Not a loan that came with a promise to pay me back someday.

An apartment.

My apartment.

The downstairs unit of the duplex I had bought, repaired, insured, paid taxes on, and nearly worked myself sick to keep.

When I said no, my mother stood in my kitchen and called me arrogant.

The word landed harder than it should have because it was not the first time my family had used shame as a leash.

The dishwasher was humming behind me, and warm steam softened the edges of the room like nothing ugly could happen there.

My father’s coffee sat untouched on the marble counter.

The same marble counter I had paid for after a pipe burst behind the cabinets and took half the kitchen with it.

My mother looked around that kitchen as if it had appeared because our family deserved it, not because I had signed the loan, worked the hours, argued with the contractor, and paid the invoices in installments that kept me awake at night.
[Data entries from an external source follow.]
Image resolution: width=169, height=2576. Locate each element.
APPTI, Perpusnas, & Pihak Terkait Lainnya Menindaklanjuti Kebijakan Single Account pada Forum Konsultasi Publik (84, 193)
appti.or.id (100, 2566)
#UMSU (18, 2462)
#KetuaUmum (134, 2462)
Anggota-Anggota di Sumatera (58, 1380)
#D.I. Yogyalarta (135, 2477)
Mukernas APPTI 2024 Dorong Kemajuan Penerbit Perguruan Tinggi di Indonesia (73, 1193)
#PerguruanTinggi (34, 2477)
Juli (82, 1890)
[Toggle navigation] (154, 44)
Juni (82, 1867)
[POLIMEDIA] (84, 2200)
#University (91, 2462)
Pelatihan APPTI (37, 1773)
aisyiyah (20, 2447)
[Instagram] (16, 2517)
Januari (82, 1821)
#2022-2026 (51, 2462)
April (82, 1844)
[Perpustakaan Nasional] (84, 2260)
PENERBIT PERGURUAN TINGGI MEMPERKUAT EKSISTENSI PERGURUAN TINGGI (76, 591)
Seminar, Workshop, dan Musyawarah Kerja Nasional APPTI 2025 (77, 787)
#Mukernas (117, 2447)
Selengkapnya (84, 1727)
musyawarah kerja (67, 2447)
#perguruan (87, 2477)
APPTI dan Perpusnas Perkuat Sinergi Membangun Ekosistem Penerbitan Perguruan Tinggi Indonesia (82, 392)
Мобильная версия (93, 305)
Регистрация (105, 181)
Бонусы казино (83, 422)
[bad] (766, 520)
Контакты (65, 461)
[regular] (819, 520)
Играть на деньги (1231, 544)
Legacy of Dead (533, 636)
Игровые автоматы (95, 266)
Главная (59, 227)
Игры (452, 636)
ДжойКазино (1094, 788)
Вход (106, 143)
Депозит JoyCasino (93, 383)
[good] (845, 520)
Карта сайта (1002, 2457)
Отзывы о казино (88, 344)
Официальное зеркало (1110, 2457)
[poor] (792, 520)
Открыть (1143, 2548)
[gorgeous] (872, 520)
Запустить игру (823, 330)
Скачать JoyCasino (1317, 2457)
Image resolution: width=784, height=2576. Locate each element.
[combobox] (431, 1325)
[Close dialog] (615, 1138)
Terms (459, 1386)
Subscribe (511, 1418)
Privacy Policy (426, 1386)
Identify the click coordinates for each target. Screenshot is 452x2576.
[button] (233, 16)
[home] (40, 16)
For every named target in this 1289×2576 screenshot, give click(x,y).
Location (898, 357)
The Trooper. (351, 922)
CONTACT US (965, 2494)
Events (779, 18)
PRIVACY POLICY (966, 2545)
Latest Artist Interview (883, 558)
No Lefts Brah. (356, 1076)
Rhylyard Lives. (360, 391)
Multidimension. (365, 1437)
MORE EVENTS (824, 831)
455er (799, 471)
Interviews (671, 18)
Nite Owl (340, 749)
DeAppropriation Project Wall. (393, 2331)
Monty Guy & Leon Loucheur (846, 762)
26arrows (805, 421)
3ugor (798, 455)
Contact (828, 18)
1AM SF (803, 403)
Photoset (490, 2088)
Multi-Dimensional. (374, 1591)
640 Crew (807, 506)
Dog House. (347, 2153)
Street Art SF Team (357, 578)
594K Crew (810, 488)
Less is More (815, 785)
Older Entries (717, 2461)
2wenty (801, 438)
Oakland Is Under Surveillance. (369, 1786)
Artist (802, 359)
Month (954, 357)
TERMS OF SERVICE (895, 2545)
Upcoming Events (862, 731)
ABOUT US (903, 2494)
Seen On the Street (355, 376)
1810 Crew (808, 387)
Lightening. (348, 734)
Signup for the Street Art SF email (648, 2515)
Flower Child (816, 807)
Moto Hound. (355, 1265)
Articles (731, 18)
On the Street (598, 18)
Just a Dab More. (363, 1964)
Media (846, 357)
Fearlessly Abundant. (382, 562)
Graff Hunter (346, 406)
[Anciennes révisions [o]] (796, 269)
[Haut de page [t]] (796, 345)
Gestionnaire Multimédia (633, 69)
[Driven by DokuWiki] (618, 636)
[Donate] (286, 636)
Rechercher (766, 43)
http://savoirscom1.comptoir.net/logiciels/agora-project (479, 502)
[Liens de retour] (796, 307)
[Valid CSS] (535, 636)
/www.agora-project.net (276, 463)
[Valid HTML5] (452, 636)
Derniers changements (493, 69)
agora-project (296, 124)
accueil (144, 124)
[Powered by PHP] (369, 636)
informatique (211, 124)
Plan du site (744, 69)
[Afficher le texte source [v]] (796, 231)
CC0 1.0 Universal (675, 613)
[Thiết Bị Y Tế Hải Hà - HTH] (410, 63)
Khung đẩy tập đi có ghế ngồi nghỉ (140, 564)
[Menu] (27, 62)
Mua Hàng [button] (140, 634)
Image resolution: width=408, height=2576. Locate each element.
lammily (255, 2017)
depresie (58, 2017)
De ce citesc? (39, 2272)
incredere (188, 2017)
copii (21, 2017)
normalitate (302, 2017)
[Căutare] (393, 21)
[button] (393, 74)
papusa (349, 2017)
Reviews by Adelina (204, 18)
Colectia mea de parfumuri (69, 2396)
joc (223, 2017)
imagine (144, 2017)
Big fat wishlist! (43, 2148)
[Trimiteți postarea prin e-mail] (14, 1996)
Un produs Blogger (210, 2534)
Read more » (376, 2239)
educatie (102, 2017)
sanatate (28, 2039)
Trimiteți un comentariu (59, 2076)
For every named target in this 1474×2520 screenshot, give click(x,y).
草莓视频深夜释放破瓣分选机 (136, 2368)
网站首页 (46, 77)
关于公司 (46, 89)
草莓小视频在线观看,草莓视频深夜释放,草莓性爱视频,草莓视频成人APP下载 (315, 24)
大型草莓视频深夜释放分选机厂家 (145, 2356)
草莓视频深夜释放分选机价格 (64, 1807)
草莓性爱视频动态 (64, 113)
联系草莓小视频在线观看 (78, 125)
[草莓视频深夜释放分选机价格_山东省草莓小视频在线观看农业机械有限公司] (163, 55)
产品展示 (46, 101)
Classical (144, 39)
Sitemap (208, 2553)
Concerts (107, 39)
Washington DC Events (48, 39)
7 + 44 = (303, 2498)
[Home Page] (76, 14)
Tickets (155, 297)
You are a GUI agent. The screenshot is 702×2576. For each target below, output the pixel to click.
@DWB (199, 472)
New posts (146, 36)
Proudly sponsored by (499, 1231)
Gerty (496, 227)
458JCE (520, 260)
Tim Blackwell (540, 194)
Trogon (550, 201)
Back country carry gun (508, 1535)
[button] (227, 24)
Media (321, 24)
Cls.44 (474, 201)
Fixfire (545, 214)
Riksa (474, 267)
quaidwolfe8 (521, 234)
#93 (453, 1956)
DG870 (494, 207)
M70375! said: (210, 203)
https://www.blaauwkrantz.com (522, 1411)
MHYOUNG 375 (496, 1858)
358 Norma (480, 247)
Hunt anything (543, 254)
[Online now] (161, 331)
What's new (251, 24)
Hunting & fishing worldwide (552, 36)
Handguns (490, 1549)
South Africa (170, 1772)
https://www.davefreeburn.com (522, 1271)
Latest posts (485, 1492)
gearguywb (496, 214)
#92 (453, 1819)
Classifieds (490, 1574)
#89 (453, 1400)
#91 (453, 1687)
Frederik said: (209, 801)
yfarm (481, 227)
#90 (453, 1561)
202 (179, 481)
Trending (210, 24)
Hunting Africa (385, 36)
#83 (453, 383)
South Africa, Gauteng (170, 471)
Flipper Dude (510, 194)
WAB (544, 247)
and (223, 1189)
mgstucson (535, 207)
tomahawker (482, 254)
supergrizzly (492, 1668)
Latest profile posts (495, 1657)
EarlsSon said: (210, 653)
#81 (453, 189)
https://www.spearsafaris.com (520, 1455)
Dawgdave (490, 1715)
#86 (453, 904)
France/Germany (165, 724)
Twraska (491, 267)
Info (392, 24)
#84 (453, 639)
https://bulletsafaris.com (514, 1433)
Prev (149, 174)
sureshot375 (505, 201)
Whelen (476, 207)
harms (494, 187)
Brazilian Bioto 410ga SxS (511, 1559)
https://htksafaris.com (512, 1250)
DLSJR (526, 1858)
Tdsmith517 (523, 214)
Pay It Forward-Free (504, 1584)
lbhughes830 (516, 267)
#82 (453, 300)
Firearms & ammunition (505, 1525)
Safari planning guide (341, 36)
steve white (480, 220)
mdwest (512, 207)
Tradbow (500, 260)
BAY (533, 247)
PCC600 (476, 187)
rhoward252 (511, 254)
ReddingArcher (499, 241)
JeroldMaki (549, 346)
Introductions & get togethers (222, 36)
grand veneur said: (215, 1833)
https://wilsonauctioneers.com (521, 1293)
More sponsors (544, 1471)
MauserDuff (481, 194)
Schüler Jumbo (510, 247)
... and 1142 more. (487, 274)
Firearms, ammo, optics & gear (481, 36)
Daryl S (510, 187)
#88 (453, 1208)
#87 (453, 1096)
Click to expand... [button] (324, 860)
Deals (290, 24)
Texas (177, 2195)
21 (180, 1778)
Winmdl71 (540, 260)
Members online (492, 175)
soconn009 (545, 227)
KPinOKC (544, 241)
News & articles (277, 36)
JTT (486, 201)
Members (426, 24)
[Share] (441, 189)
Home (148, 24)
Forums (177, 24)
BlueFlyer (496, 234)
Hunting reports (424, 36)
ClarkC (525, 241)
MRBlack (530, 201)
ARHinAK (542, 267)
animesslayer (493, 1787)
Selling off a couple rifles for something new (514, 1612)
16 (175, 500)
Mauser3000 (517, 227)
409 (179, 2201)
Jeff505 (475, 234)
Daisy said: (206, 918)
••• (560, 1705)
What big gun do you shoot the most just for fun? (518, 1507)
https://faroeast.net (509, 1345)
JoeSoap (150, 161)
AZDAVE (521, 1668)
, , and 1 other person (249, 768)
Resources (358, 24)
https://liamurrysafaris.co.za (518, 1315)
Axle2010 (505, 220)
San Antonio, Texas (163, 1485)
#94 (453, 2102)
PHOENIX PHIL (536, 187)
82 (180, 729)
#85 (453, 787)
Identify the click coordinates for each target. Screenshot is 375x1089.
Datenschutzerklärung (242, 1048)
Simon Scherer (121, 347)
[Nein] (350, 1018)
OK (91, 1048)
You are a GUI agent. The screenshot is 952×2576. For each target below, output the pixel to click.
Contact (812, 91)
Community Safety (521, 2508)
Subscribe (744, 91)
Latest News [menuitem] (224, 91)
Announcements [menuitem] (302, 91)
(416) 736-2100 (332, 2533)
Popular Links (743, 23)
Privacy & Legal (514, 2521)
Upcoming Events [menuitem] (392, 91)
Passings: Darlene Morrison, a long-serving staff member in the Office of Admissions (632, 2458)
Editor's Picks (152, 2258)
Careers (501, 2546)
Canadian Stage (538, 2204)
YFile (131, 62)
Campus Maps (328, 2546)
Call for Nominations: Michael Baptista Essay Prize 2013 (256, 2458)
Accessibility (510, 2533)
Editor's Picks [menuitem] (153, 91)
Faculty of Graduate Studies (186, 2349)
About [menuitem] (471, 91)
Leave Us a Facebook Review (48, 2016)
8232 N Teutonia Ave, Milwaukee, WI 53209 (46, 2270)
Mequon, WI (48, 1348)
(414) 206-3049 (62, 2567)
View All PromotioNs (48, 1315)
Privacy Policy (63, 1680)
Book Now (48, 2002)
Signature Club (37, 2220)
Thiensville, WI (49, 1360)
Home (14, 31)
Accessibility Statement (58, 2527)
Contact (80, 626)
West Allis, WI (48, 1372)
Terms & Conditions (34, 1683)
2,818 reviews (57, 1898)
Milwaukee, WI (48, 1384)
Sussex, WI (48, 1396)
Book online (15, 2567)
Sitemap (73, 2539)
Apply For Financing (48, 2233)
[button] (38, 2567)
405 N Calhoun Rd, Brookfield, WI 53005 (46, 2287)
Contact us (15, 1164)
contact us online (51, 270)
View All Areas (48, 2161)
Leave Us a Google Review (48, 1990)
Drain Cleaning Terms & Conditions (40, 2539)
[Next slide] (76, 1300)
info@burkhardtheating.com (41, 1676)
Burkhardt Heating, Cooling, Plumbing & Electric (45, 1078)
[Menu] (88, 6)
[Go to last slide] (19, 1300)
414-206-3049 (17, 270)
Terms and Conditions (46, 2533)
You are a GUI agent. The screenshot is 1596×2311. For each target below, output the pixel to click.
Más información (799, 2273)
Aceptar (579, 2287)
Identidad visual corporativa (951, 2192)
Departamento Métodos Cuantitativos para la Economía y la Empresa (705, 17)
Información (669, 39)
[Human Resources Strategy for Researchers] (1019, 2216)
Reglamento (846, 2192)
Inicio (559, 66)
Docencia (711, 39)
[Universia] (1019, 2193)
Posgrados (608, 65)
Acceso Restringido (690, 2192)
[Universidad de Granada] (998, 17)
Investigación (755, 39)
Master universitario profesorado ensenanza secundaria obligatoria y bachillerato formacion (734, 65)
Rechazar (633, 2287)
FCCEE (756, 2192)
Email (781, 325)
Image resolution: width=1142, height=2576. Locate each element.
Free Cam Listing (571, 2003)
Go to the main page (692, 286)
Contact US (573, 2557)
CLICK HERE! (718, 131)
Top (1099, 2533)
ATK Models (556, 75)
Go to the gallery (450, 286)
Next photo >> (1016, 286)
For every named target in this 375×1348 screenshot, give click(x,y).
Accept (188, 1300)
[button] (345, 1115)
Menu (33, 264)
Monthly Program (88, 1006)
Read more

“You’re a very arrogant girl,” she said.

I did not yell back.

I did not throw a plate.

I did not cry or make a scene.

I only looked at her and tried to understand how refusing to surrender my property had become a character flaw.

Tyler was on my couch with his phone in his hand.

He was thirty-one years old, unemployed for the fourth time, and scrolling like the whole conversation was boring him.

He and Rachel were expecting a baby.

That was the reason my parents had chosen.

A baby made everything sound softer.